The World Bank's annual report on business environment in 2020 announced drastic reforms in Vietnam’s tax sector, and this index increased by 22 spots from 131st to 109th out of 190 countries.
Most of the indicators for this index saw an improvement. Particularly, the tax payment time reduced from 498 hours to 384 hours, with 94 hours reduced due to reform, simplification of the value added tax declaration procedures and 20 hours reduced due to reforms, and simplification of corporate income tax declaration procedures. The tax payment time also reduced from 10 times in 2019 to 6 in 2020.
With Vietnam's tax payment index increasing by 22 steps, the taxation sector exceeded the target set by the Government in Resolution No.02/NQ-CP, approaching the target by 2021.
Space for reform is immense
Enterprise satisfaction about tax administrative procedures in 2019 reached nearly 78%.

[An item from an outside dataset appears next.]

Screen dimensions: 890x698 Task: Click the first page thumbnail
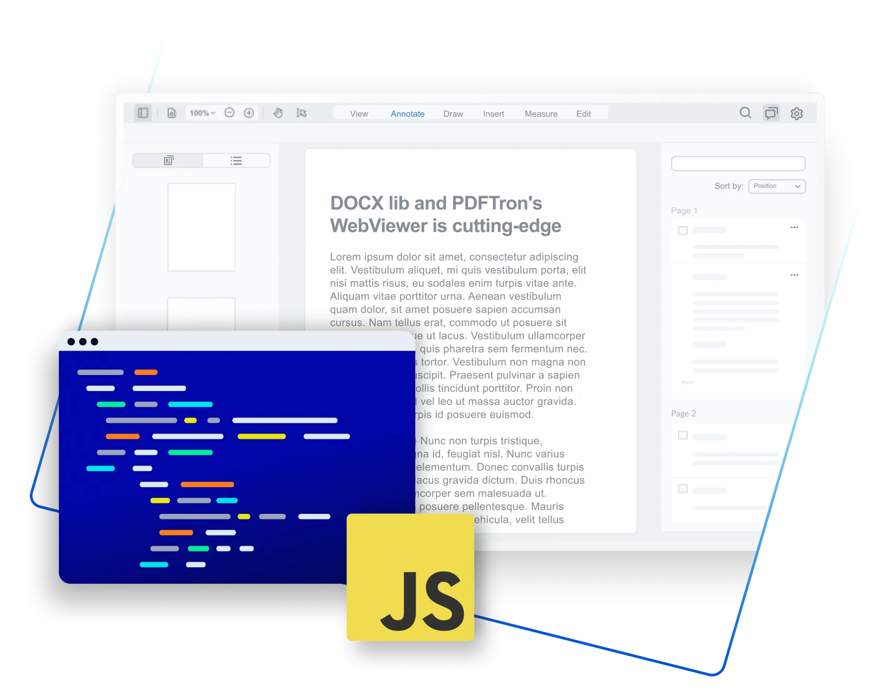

President of the Vietnam Chamber of Commerce and Industry (VCC) Vu Tien Loc said that the tax industry has taken the world's criteria as standards for reform and the satisfaction of people and businesses as a goal towards reforming administrative procedures.
“The Ministry of Finance has accompanied VCCI to organize many conferences to listen to the opinions of the business community, thereby amending and supplementing tax policies to suit the practical situation, meeting the requirements of reform," he said.